En grève à l'appel de la CGT, les personnels d'Autoroutes du Sud de la France ont profité de l'inauguration officielle de la nouvelle gare de Biriatou pour manifester leur mécontentement «quant à la politique d'automatisation des péages qui menacent directement leurs emplois».

Les usagers interpellés sur les voies par les manifestants ont déclaré comprendre les raisons de la grève. «Nombreux sont ceux qui nous ont fait part de leur souhait d'avoir du personnel dans les cabines du péage, en cas de difficulté. Concrètement, 230 salariés sont concernés localement, sur le réseau de l'A63 et de l'A64, de la Côte Basque à la région toulousaine» explique Nathalie Arribehaute, de la CGT ASF. «Dès le 1er janvier 2010, il n'y aura plus personne à la perception manuelle en cabine de 21 heures à 5 heures du matin. Ce dispositif devrait être progressivement étendu à des créneaux journaliers, puis à des saisons entières durant lesquelles on ne roule pas trop». La CGT estime que le discours qui veut que l'automatisation soit synonyme de fluidité du trafic et de délais d'attente réduits est contredit par une étude, réalisée entre juillet-août 2008, avec deux cabines ouvertes par sens de circulation et l'été 2009, avec une cabine par sens. Elle montre que le nombre de bouchons a augmenté de 37 % et que leur longueur s'est aggravée de 48 %. Pour la CGT, ces chiffres démontrent une dégradation du service à l'usager. «Un receveur est capable de régler les trafics et de fluidifier les bouchons» reprend Nathalie Arribehaute. «Une carte coincée dans une borne pendant deux minutes, c'est 20 voitures qui s'agglutinent au péage. Sans compter que les travaux d'élargissement de l'A63 vont durer huit ans et vont faire empirer la situation !».

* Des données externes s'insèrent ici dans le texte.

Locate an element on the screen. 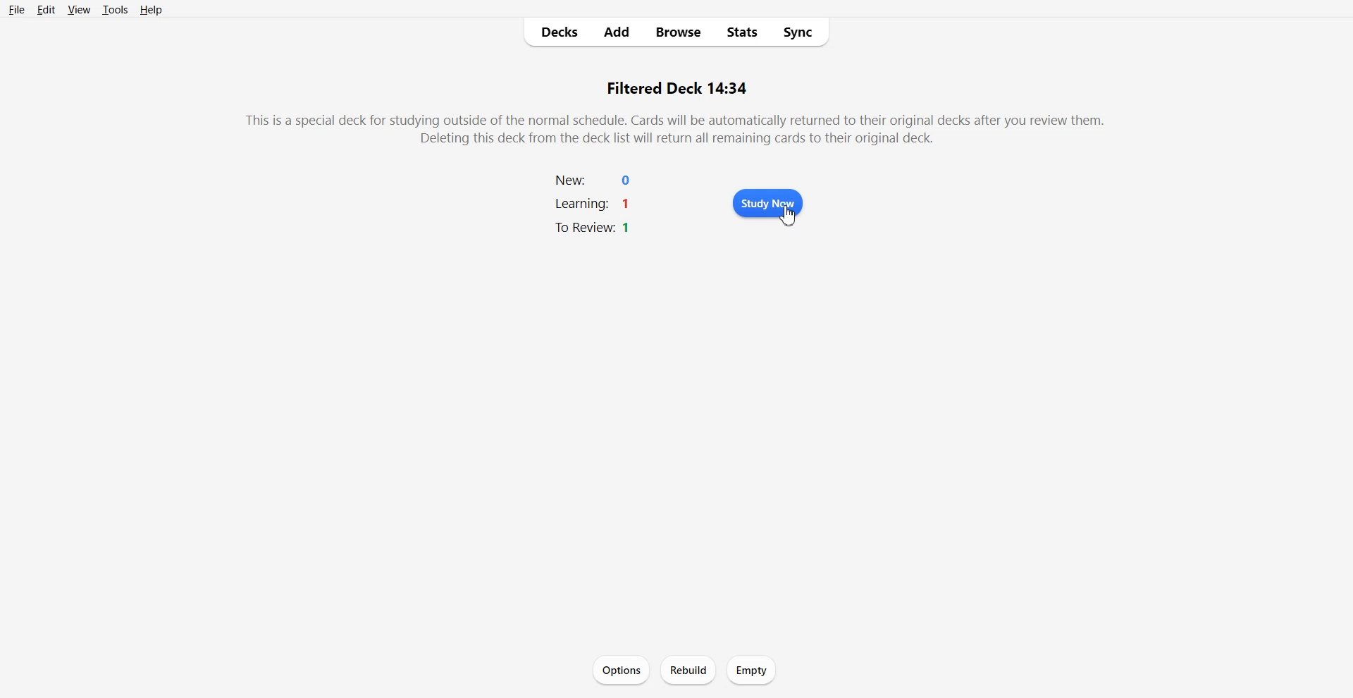  File is located at coordinates (17, 10).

Les grévistes ont interpellé le sous-préfet Eric Morvan, qui leur a accordé une audience à l'issue de l'inauguration. «Nous l'avons informé de notre volonté de préserver le service public à l'usager et de sauver nos emplois».

Du côté d'ASF, on met en avant la «prouesse technique» réalisée en 16 mois par les équipes d'ASF et les entreprises intervenantes, une gare de 20 voies contre 13 précédemment et le renforcement de la sécurité des poids-lourds dû à une augmentation de leur distance de freinage.

Si ces prouesses ont été réalisées pour le bonheur des usagers, elles ne comblent ni ceux qui veulent du personnel en cabine, ni les salariés inquiets, ni les Gipuzkoar qui pointaient à la rentrée de septembre l'engorgement de leur A8 et, paradoxalement, désignaient un coupable : le point de rétention que représente cette nouvelle gare géante, pourtant en service depuis juin 2009.